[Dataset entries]

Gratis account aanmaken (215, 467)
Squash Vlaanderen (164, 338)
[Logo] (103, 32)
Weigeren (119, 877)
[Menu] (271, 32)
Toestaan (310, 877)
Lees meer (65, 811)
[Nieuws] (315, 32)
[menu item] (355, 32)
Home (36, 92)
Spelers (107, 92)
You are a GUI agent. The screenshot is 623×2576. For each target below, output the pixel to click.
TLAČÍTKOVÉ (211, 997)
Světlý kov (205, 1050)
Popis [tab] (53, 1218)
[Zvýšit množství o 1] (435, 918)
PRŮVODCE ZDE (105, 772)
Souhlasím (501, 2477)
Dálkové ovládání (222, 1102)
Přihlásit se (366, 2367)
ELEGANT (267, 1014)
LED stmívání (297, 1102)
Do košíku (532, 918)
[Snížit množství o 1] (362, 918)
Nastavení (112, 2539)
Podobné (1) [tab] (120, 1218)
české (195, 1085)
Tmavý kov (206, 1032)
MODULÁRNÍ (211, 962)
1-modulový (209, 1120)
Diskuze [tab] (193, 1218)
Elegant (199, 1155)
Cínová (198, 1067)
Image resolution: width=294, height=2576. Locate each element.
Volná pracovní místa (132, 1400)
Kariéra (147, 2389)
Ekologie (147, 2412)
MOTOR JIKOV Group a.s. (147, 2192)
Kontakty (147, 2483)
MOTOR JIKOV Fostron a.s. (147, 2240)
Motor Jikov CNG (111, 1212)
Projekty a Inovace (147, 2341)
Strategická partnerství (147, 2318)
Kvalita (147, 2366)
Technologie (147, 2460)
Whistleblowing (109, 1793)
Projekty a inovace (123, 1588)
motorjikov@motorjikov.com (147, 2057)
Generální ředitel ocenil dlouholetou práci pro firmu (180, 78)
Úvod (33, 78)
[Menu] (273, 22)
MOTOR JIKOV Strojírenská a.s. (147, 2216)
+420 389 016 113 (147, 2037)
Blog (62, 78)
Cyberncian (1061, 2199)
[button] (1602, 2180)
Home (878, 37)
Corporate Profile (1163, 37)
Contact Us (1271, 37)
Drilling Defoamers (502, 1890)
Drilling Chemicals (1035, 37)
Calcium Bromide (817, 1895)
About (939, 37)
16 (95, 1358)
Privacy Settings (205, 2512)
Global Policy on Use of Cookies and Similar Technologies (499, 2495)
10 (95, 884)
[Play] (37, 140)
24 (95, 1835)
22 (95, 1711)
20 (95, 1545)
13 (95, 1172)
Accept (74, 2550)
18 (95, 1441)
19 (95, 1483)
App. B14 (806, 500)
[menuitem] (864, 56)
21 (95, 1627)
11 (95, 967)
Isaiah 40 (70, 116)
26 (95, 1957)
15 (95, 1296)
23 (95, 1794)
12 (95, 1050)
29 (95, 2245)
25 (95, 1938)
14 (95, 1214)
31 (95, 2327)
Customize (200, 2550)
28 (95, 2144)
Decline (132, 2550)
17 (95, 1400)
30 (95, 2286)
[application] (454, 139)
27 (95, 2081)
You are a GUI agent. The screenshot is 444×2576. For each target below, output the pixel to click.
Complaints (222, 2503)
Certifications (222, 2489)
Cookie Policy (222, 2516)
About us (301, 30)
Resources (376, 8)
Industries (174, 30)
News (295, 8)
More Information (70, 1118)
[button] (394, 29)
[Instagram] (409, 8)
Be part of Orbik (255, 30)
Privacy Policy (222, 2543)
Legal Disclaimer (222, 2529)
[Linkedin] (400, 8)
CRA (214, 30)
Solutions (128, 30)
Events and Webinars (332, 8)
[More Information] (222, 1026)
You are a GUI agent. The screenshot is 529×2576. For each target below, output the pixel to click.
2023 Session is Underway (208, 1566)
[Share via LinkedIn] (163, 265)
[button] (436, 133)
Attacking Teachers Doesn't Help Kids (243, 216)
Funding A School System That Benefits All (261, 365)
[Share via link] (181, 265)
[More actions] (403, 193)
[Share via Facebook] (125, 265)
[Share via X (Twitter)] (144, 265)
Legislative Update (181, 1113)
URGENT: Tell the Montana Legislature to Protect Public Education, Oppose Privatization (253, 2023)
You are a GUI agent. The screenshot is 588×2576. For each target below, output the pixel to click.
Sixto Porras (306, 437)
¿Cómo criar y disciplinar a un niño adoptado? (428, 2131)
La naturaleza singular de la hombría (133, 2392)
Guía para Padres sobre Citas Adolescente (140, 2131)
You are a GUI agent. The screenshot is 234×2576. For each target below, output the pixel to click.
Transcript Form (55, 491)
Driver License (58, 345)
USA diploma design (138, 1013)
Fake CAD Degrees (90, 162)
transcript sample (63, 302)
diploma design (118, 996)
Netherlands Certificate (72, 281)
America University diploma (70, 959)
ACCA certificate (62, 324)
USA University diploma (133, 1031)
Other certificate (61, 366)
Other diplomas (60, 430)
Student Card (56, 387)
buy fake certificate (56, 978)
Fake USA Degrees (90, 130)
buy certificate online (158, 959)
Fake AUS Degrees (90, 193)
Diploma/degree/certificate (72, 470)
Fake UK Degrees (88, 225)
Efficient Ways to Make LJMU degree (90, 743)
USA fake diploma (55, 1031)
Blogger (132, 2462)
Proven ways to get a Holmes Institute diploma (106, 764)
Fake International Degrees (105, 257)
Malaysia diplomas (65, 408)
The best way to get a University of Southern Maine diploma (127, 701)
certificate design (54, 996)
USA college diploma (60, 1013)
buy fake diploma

### TASK TO COMPLETE
Print exactly the lines above from the one with "PRŮVODCE ZDE (105, 772)" to the one with "1-modulový (209, 1120)", including both.

### SOLUTION FOR THIS PROBLEM
PRŮVODCE ZDE (105, 772)
Souhlasím (501, 2477)
Dálkové ovládání (222, 1102)
Přihlásit se (366, 2367)
ELEGANT (267, 1014)
LED stmívání (297, 1102)
Do košíku (532, 918)
[Snížit množství o 1] (362, 918)
Nastavení (112, 2539)
Podobné (1) [tab] (120, 1218)
české (195, 1085)
Tmavý kov (206, 1032)
MODULÁRNÍ (211, 962)
1-modulový (209, 1120)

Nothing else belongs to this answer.